CONSIGNES:
1. Répondez aux questions suivantes d'après la décision.
(a) À quelle date la plainte a-t-elle été formée ?
(b) Dans quelle ville se trouve l'étude Leax Avocats Sàrl ?
(c) Dans quel pays H______ et sa famille résideraient-ils principalement ?
2. Recopiez le passage de la décision commençant par « Chambre de surveillance » et allant jusqu'à « El Khalifa, avocate. », en substituant « 15 mars 2022 » à « 14 mars 2022 ».

TEXTE FOURNI:
:::::
Normes : lp.89; lp.93
En fait
En droit
Par ces motifs
RÉPUBLIQUE ET CANTON DE GENÈVE

POUVOIR JUDICIAIRE

A/822/2022-CS DCSO/365/22

DECISION

DE LA COUR DE JUSTICE

Chambre de surveillance
des Offices des poursuites et faillites

DU JEUDI 22 SEPTEMBRE 2022

 

Plainte 17 LP (A/822/2022-CS) formée en date du 14 mars 2022 par A______, B______, C______, D______, E______, F______ élisant domicile en l'étude de Me Sarah El Khalifa, avocate.

* * * * *

 

Décision communiquée par courrier A à l'Office concerné et par plis recommandés du greffier du ______ à :

-       A______

B______

C______

D______

E______

______

c/o Me EL KHALIFA Sarah

Leax Avocats Sàrl

Rue des Beaux-Arts 8

2000 Neuchâtel.

- H______

______

______ [GE].

- Office cantonal des poursuites.


EN FAIT

A. a. H______, né le ______ 1957, est domicilié selon les registres de l'Office cantonal de la population et des migrations (OCPM) à la rue 1______ à I______ (GE), avec son épouse J______, née le ______ 1989, et leur enfant commun K______, né le ______ 2021. Lui et sa famille résideraient toutefois principalement à L______ [Espagne], dans un immeuble appartenant à cette dernière.
:::::
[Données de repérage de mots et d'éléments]
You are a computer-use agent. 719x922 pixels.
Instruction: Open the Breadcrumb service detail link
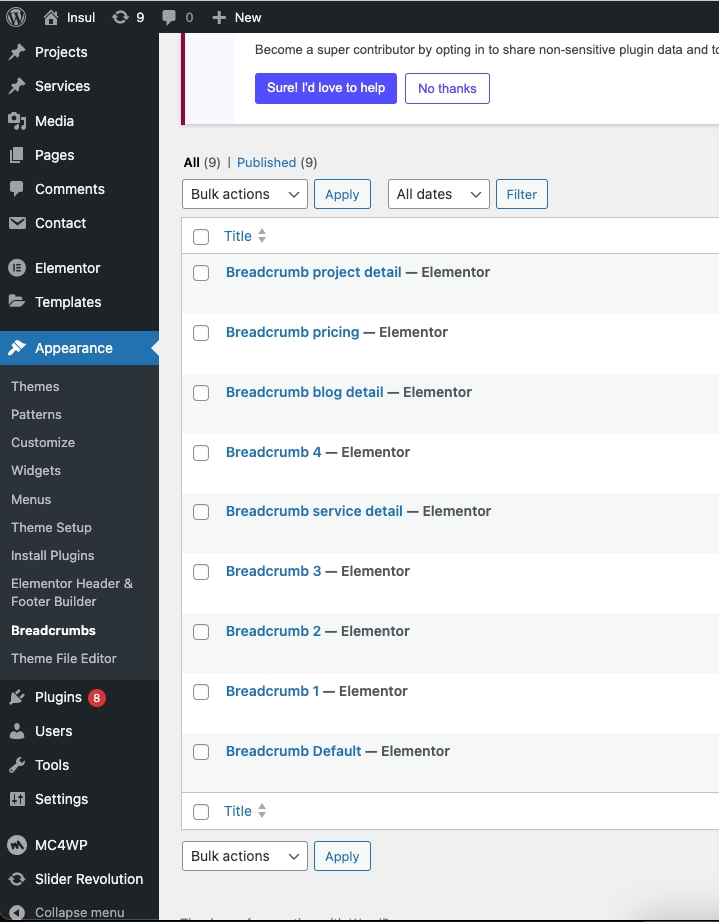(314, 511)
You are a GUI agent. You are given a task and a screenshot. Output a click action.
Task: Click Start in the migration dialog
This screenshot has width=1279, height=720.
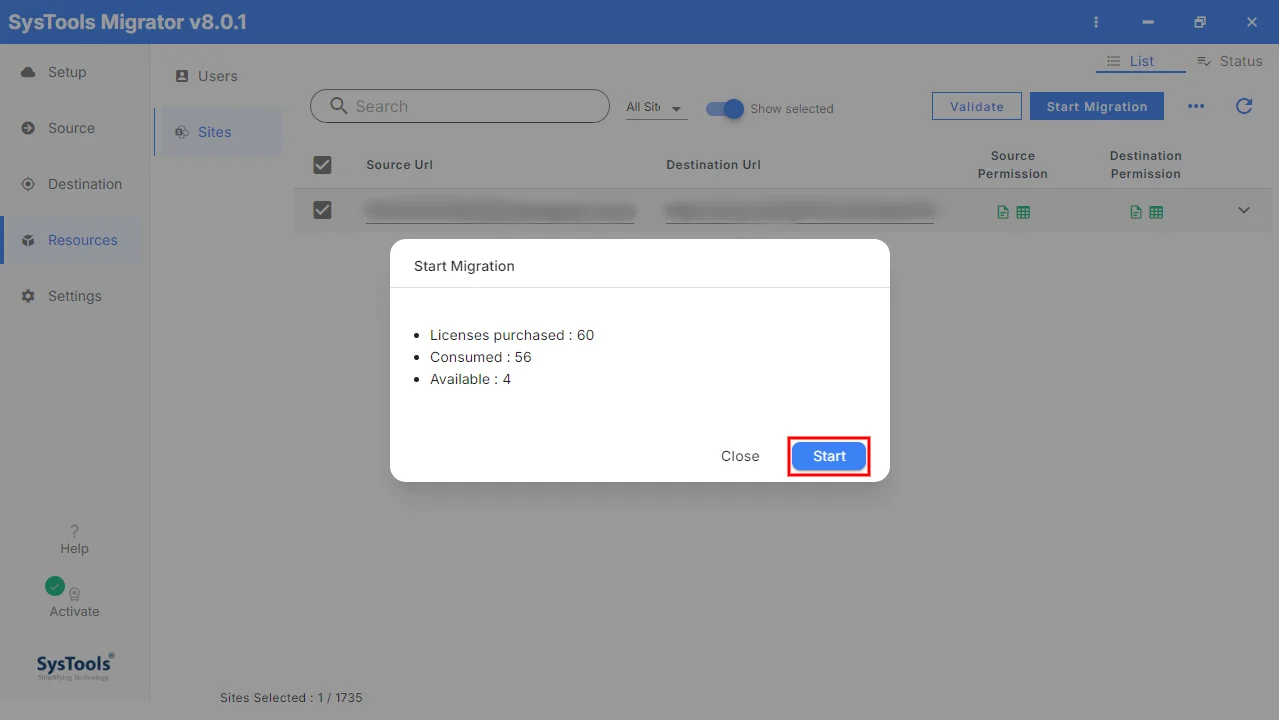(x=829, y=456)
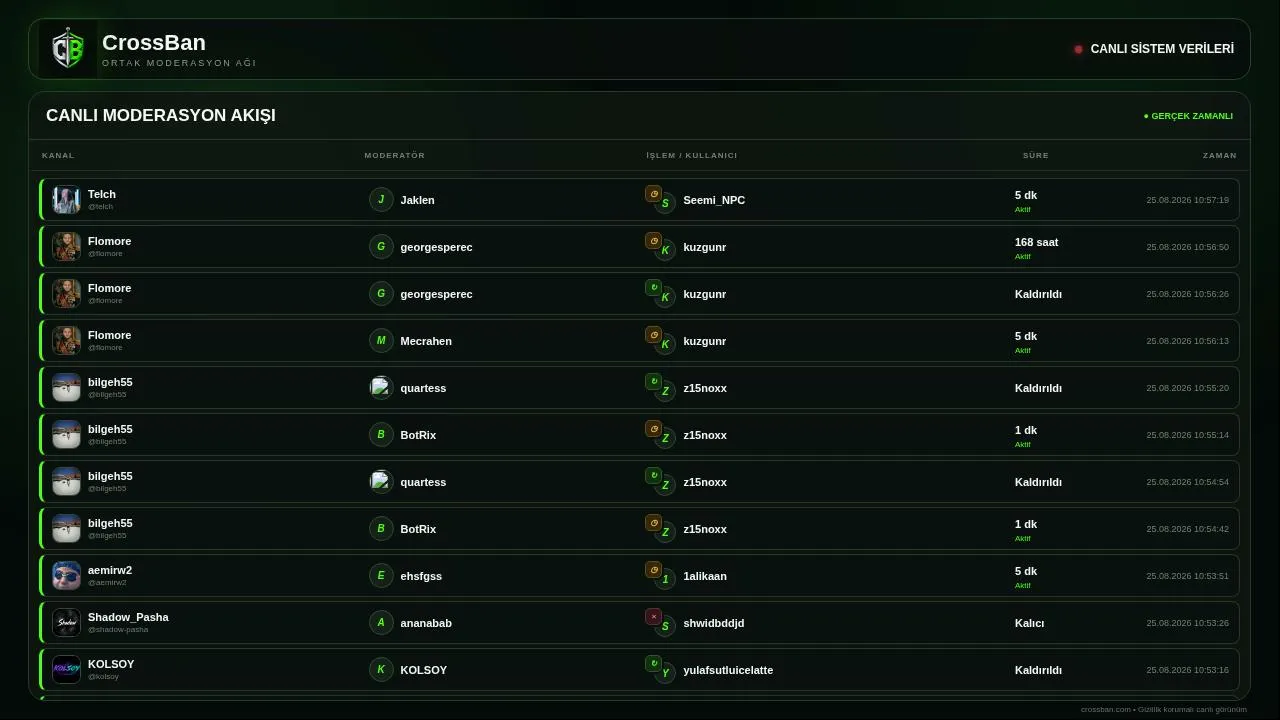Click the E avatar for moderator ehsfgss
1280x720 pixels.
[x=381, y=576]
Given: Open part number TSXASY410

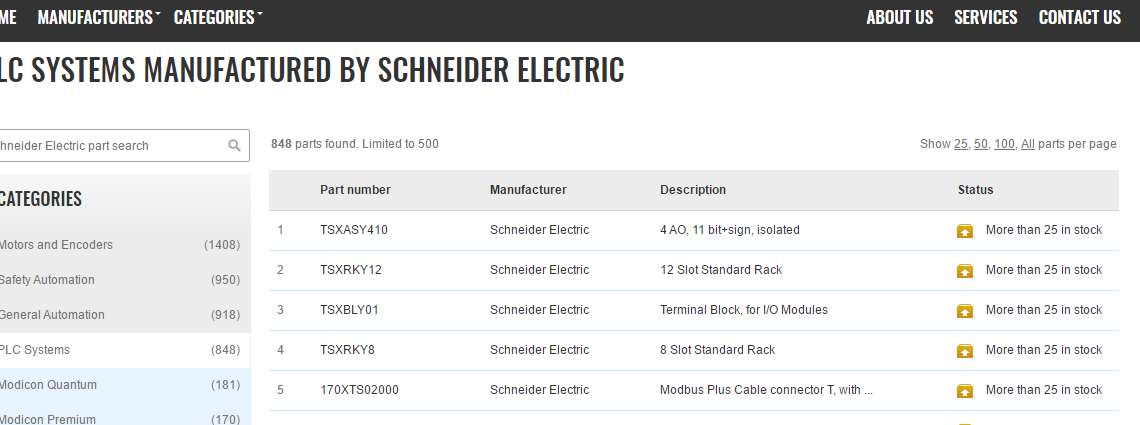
:::::
RÉPONSES:
1.
(a) La plainte a été formée le 14 mars 2022.
(b) L'étude Leax Avocats Sàrl se trouve à Neuchâtel.
(c) Ils résideraient principalement en Espagne.

2.
Chambre de surveillance
des Offices des poursuites et faillites

DU JEUDI 22 SEPTEMBRE 2022

 

Plainte 17 LP (A/822/2022-CS) formée en date du 15 mars 2022 par A______, B______, C______, D______, E______, F______ élisant domicile en l'étude de Me Sarah El Khalifa, avocate.